Comment: Donegal's 'Super 8' protest was too little too late
IT’S not that Donegal were wrong in their assertion that Dublin playing two of their ‘Super 8’ games in Croke Park this year puts them at a clear advantage - ergo, casting the other three teams in the group – them included – at a disadvantage.
The joint statement released by Donegal and Croke Park yesterday after the two met outlined that “while Donegal challenged how any team could nominate Croke Park as their home venue, it was acknowledged that there was nothing in Rule to prohibit this”.
There was no mention of the word ‘neutral’ in the statement, like their was in Donegal’s press release last Tuesday when they announced publicly that they were seeking clarification “on how any County may use a Ground as both Neutral and a Home venue”.
It seems somewhat inconceivable however, that given the level of preparation that went into Páraic Duffy’s ‘Super 8’ proposal, that those voting didn’t examine it closely enough to foresee the anomaly whereby Dublin would play two games in Croke Park.
Yet for all that, Donegal can feel justly aggrieved about the scheduling.
After they play Dublin tomorrow week in Croke Park (7.0), they will go away to Roscommon or Armagh, opening a possibility they could be out of the competition by the time they enjoy the comforts of a home fixtures against Cork or Tyrone.
This order of matches, however, was altered from the initial proposal after an objection from some weaker counties who felt the initial programme was loaded in favour of the respective provincial champions – the sort of timely objection that could have affected change on the Dublin issue.

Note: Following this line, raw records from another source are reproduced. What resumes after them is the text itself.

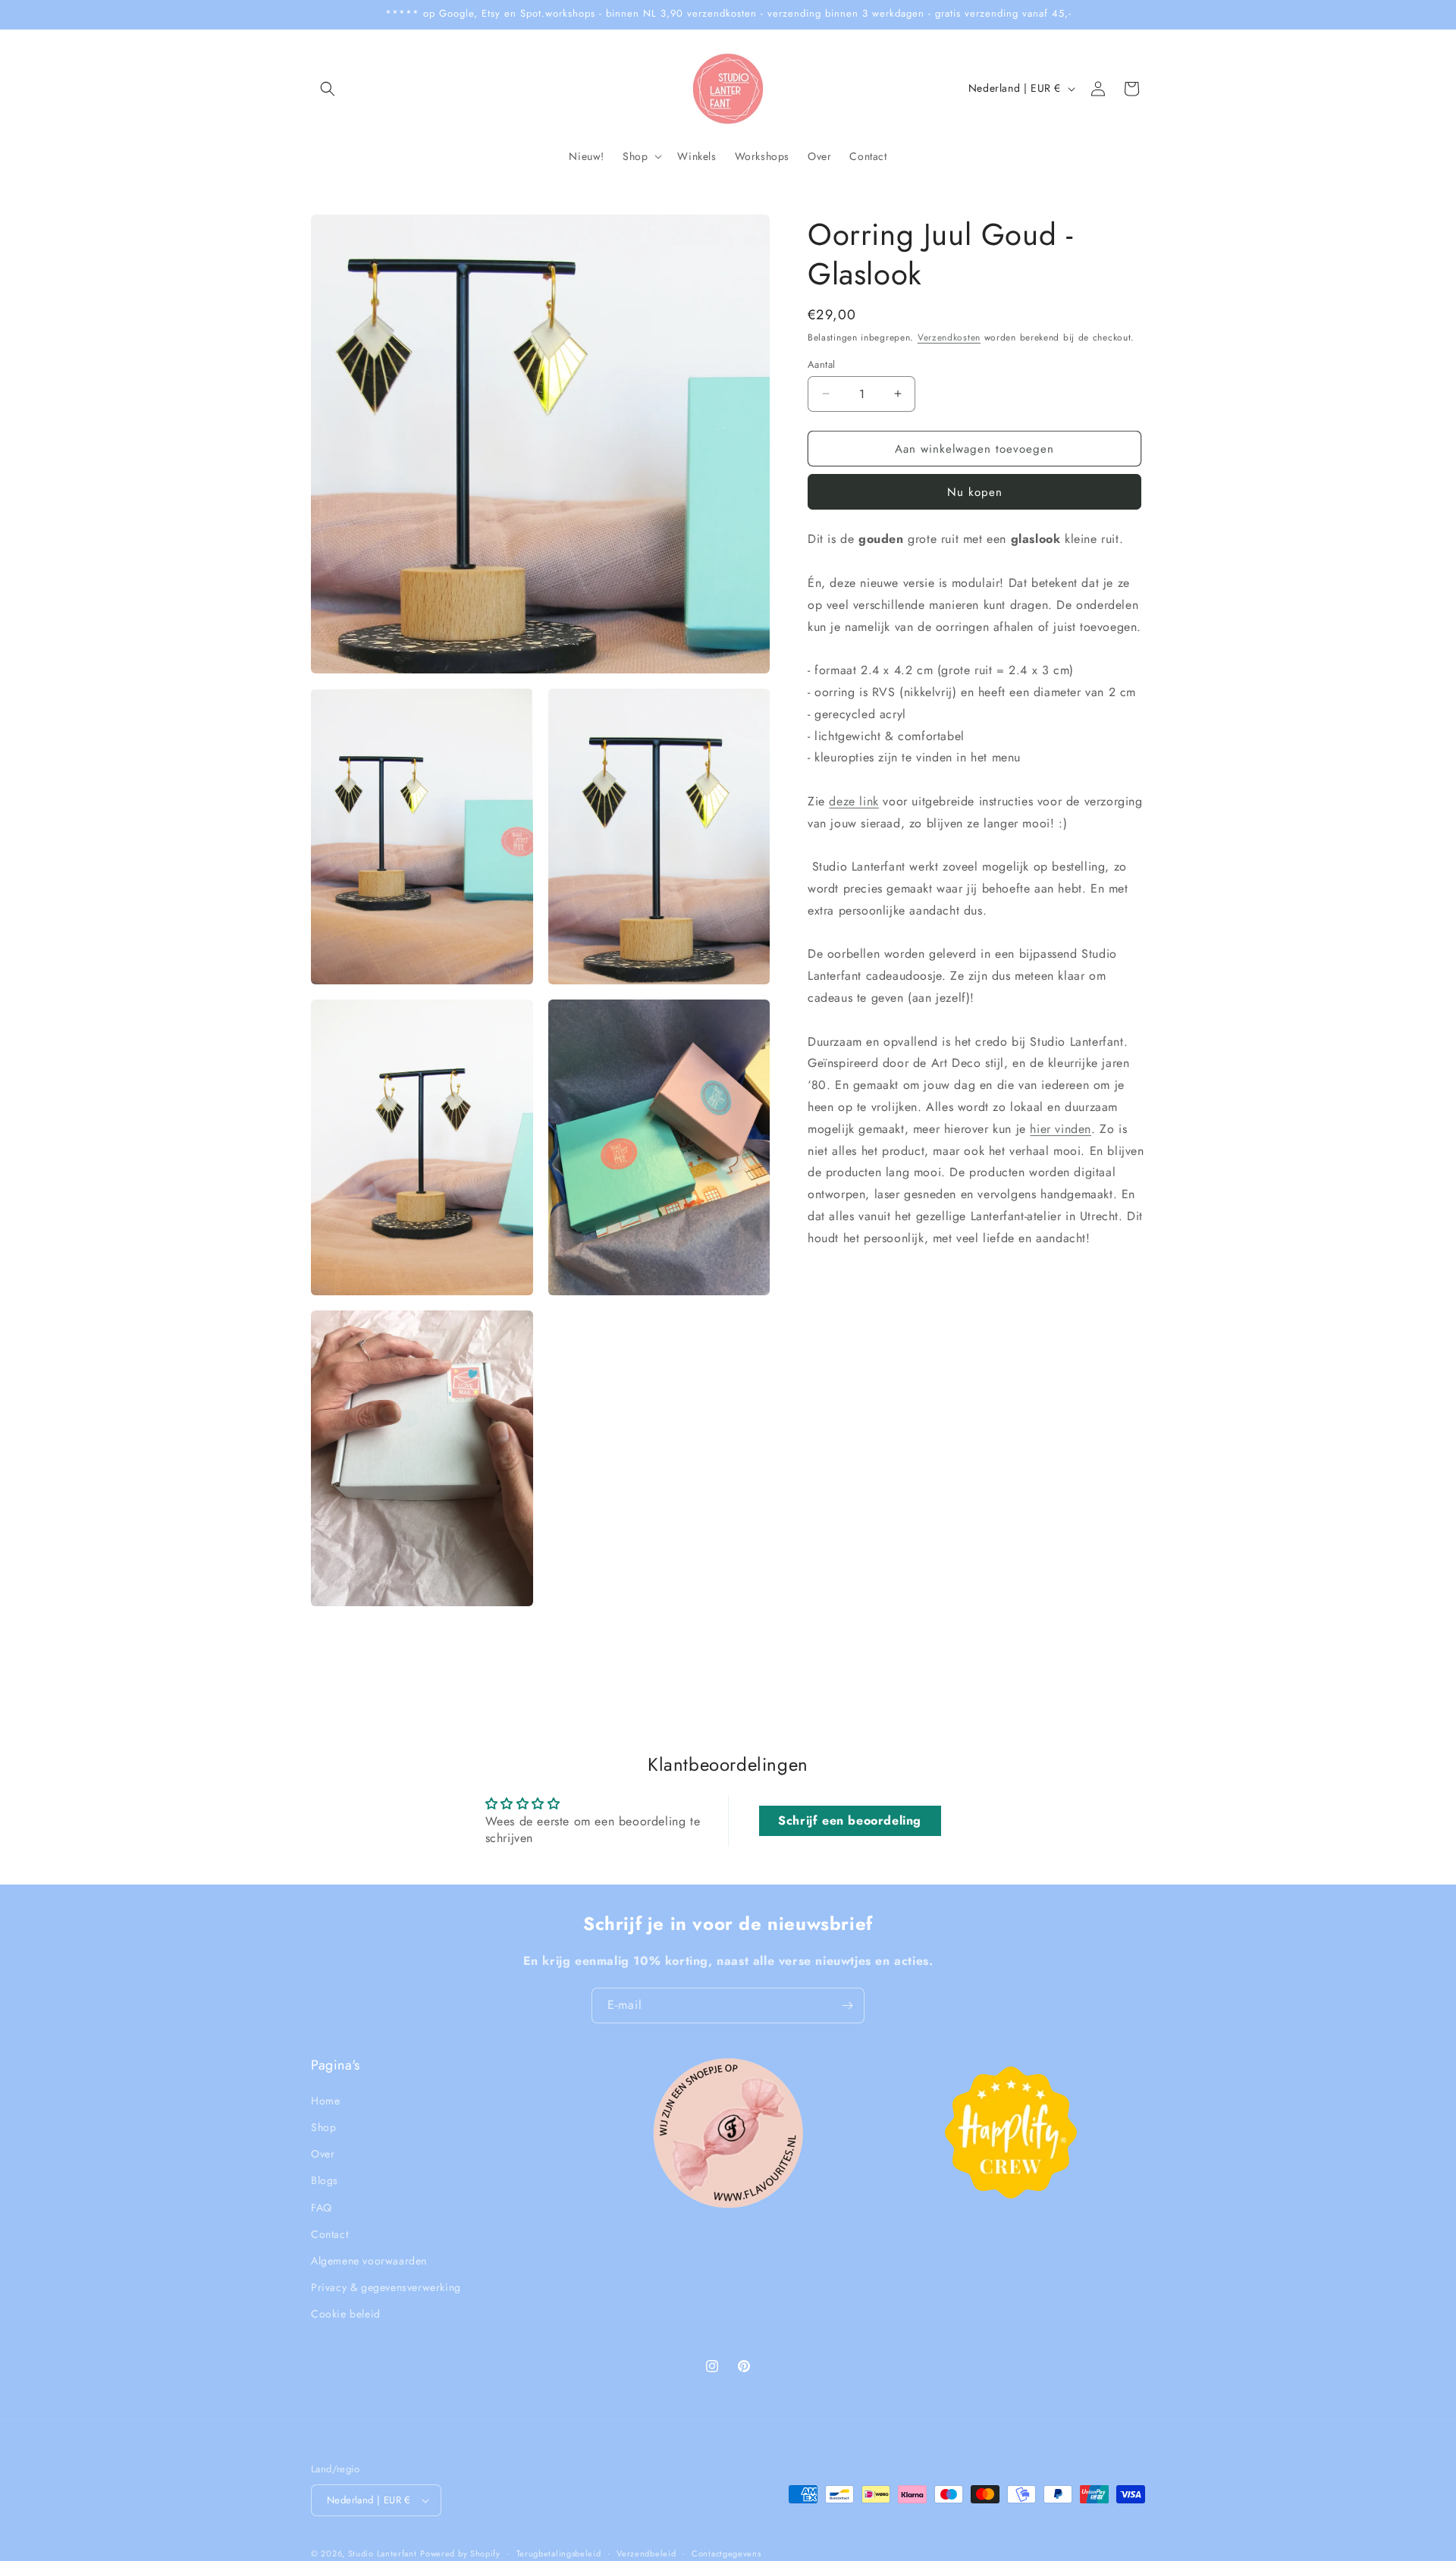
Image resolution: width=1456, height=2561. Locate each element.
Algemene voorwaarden (369, 2260)
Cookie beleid (346, 2313)
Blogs (324, 2180)
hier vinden (1060, 1128)
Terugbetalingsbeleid (558, 2553)
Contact (329, 2233)
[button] (327, 88)
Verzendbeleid (646, 2553)
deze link (853, 800)
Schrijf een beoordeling (849, 1820)
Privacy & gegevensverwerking (386, 2287)
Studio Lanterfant (382, 2553)
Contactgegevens (726, 2553)
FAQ (321, 2206)
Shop (323, 2127)
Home (325, 2099)
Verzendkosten (949, 337)
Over (322, 2153)
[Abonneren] (847, 2005)
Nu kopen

Fairness hasn’t always been atop the GAA’s list of priorities when organising fixtures either. Ticketing, capacity and logistics have often held sway in the past although the events of the last two weeks may force a change in approach under the new regime in Croke Park.

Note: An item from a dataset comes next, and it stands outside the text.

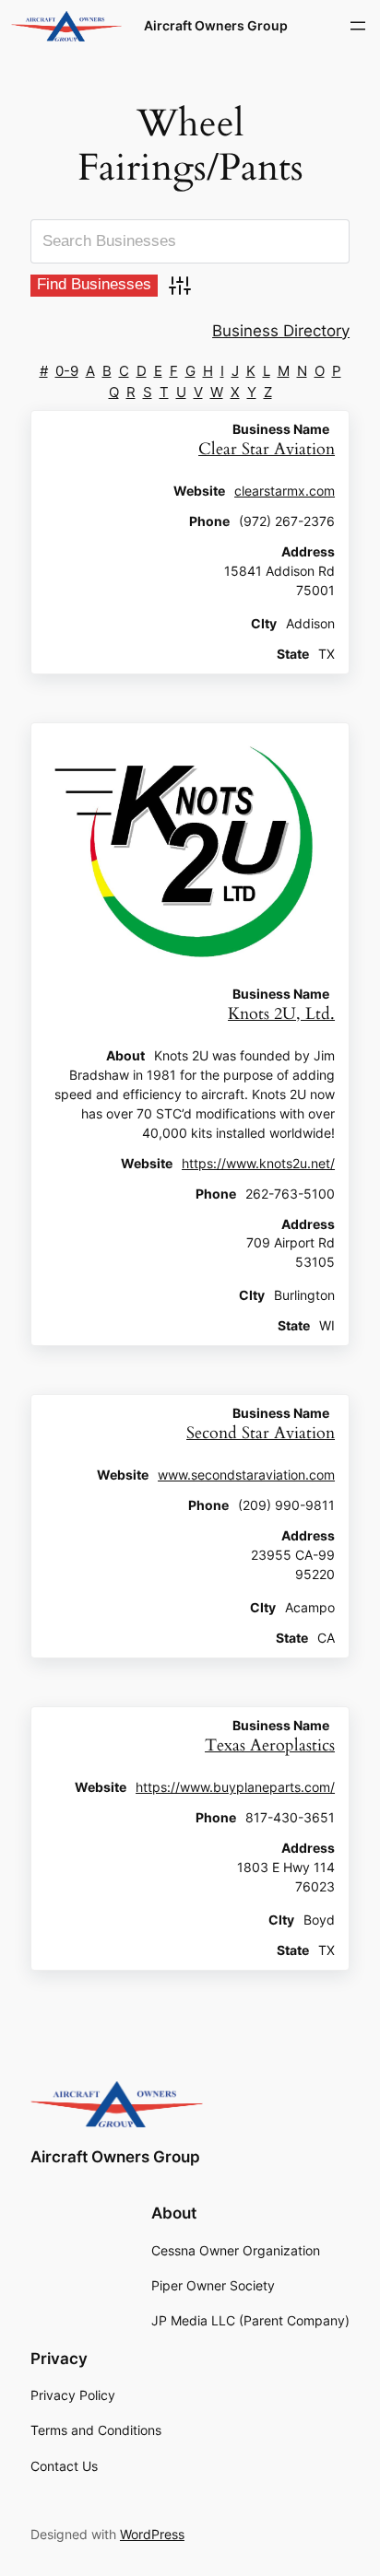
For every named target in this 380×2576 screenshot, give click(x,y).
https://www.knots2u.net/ (258, 1163)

There was, as been pointed out already this week, little outrage last summer when Ger Cunningham’s Dublin hurling team were sent to Semple Stadium, having drawn Tipperary in a qualifier for which they were entitled to a neutral venue.
The Donegal delegation that met with Tom Ryan will be acutely aware that once a motion is passed at Congress – as this one was by a 76pc majority – it is enshrined in GAA rule and requires another Congress to remove or alter.
Donegal’s request - as per the joint statement - “that a review of the first year of the new championship structures be held by Central Council ... and that all counties be invited to submit their observations,” will likely now lead to a tweak in the structure.
They may well be the county that initiates change but their action was too late to have any affect this summer.